** TASK INSTRUCTIONS **
Write out exactly the lines below from the one containing "Given: Click the" to the last, both ends kept, and nothing more; skip all pictures.

[[ EXTRACTED DATA, beginning ]]

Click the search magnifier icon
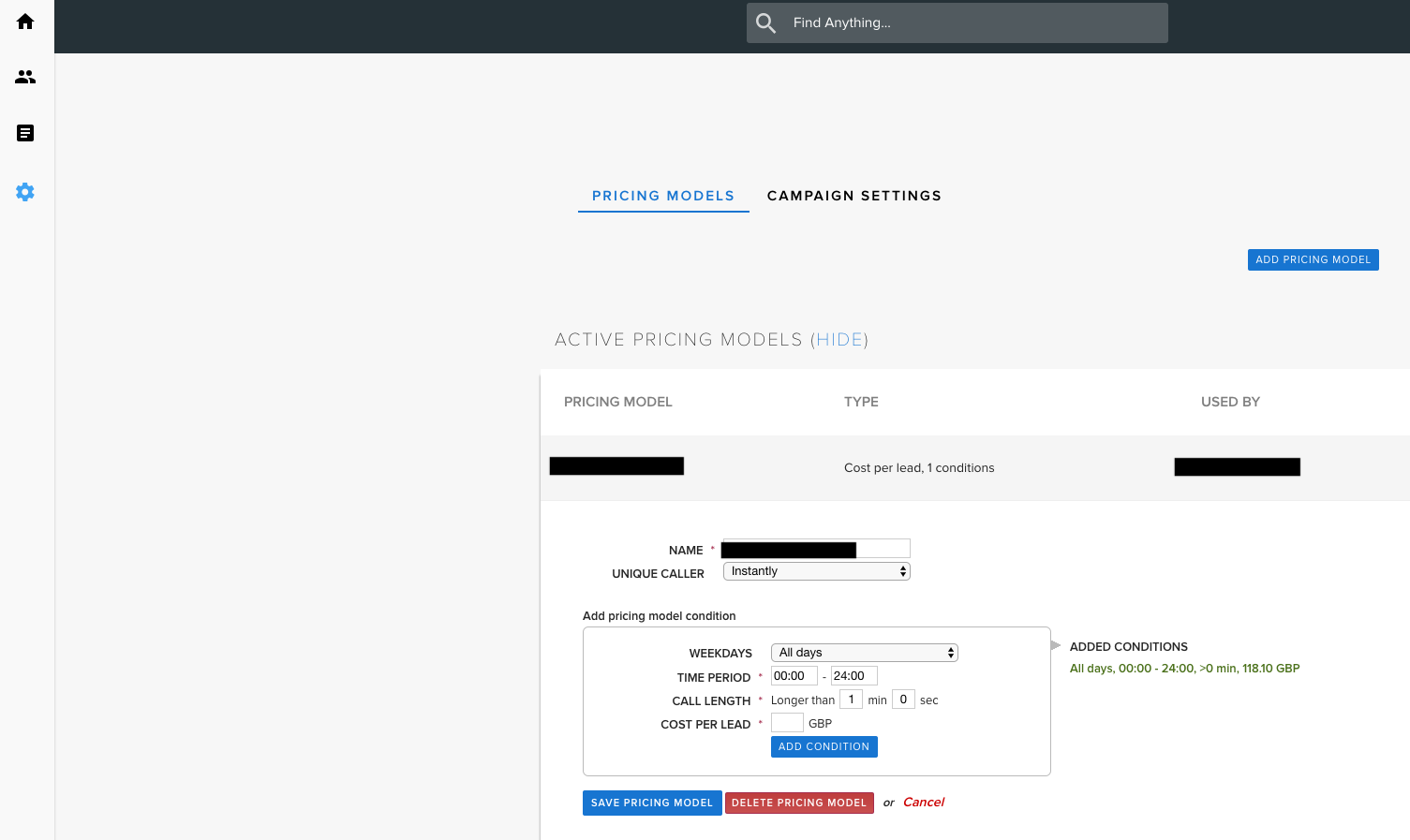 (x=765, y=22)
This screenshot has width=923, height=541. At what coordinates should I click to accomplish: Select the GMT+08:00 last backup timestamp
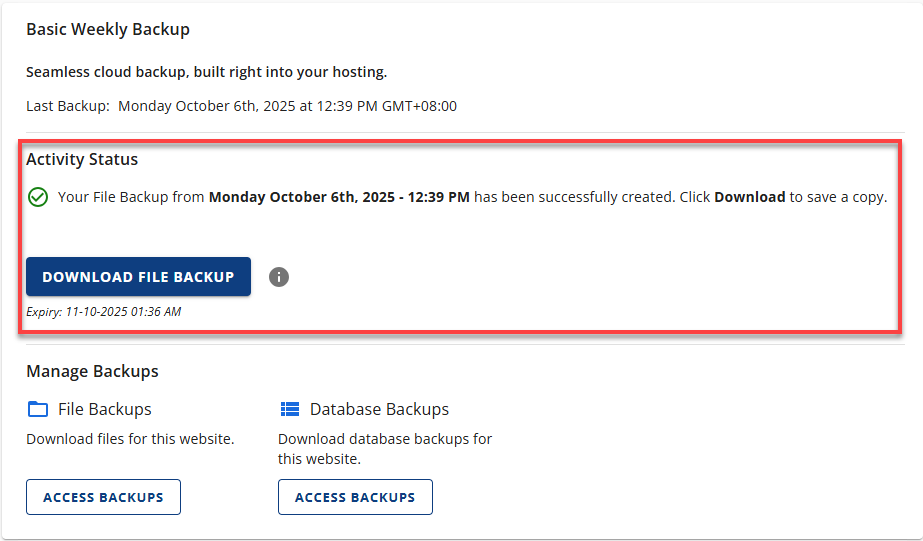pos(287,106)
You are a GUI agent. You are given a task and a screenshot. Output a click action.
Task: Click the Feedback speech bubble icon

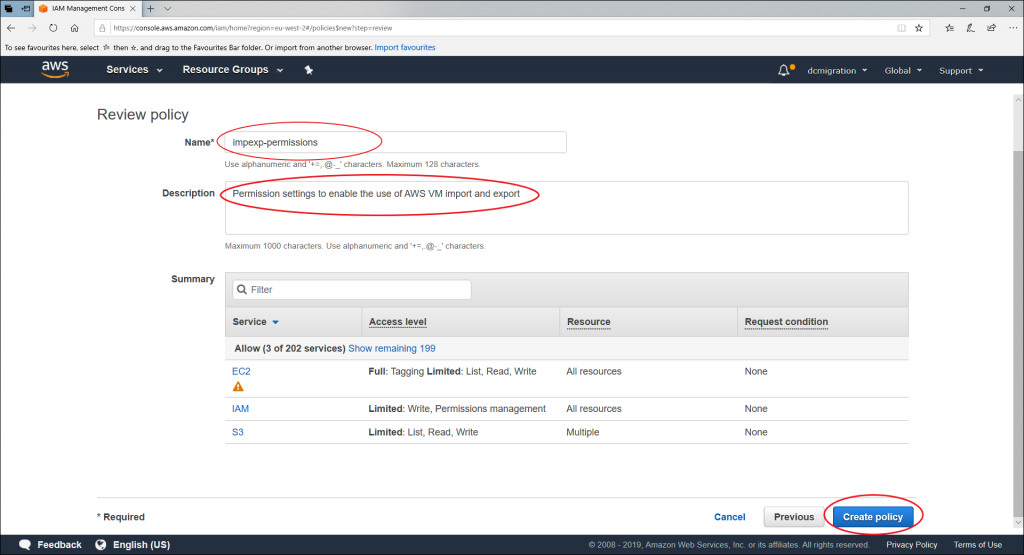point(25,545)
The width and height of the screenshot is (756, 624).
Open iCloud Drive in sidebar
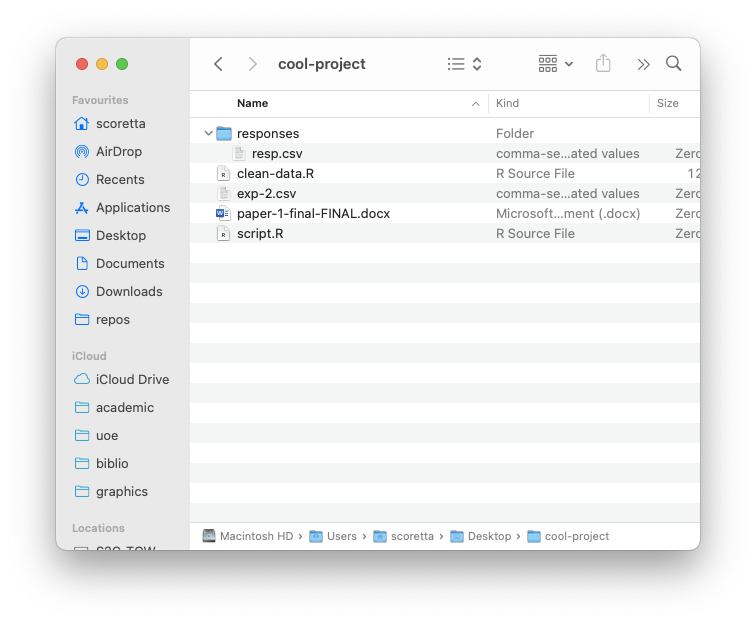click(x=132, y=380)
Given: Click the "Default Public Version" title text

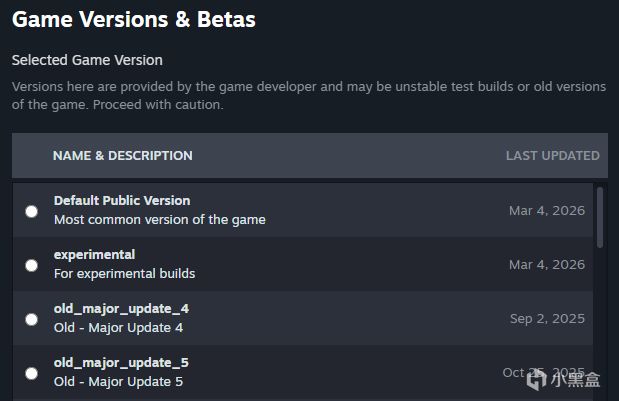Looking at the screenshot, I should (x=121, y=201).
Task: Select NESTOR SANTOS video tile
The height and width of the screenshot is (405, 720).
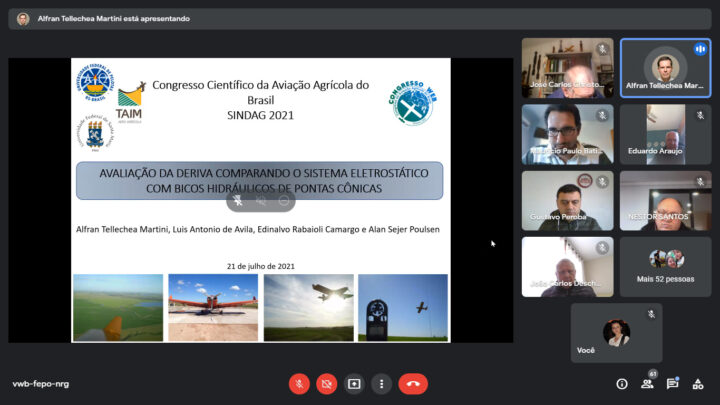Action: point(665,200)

[[ EXTRACTED DATA, end ]]

** WRITTEN ANSWER **
Given: Click the "Default Public Version" title text

Looking at the screenshot, I should (x=121, y=201).
Task: Select NESTOR SANTOS video tile
The height and width of the screenshot is (405, 720).
Action: point(665,200)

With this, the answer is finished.